DIY - Automate DShield Block List W/ Python

Infatuas · Sat Nov 15, 2014 10:49 am

This is some documentation I put together on using a Python script I wrote to parse DShield's block list and import into the MikroTik automatically on schedule. I put some serious time into this and hope it helps some of you out. Please let me know what you think.

http://infaland.weebly.com/infablog/mik ... block-list

Best Regards,
Infatuas

brianlewis · Sun Nov 16, 2014 7:01 pm

Great job. Have you considered updating the script to process the top 100 list instead?

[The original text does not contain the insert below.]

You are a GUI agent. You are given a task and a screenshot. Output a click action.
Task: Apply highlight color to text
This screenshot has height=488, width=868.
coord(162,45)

http://feeds.dshield.org/topips.txt

Sun Nov 16, 2014 8:03 pm

The topip list is so simple to parse you may as well do it with scripting alone.

Here's one code that I haven't actually tested, but should probably work.

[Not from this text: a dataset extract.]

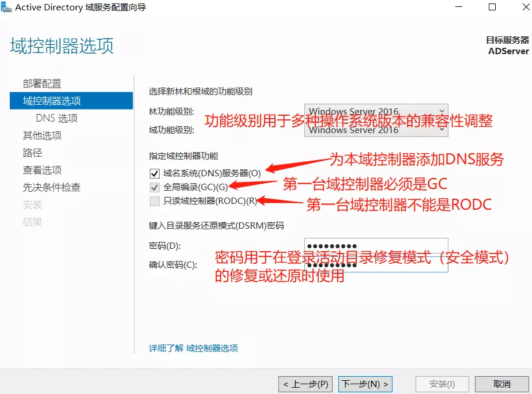The height and width of the screenshot is (394, 532).
Task: Click the 上一步(P) button
Action: pyautogui.click(x=305, y=384)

/system scheduler add name=DShield_top interval=1d on-event={
    :local addressListName "DShield_TOP";
    :local addressListTimeout 1d;

    /tool fetch keep-result=yes url="http://feeds.dshield.org/topips.txt";
#To ensure the file is readable
    :delay 2s;

    :local contents [/file get "topips.txt" contents];
    :while ($contents != "") do={
        :local ip [:pick $contents 0 [:find $contents " "]];
        /ip firewall address-list add address=$ip list=$addressListName timeout=$addressListTimeout;

        :set contents [:pick $contents ([:find $contents "\n"]+1)];
    };
};

brianlewis · Mon Nov 17, 2014 1:54 am

boen

thanks for the script. I did create a python version that parses BOTH lists into a single file so that it can be imported by Mikrotik automatically if anyone wants it.

# : Imports
import urllib.request
import re

# : Specify URL_File To Be Parsed
dshield_url = "http://feeds.dshield.org/topips.txt"

# : Opens URL_File To Be Read
dshield_raw_text = urllib.request.urlopen(dshield_url)
dshield_string = str(dshield_raw_text.read())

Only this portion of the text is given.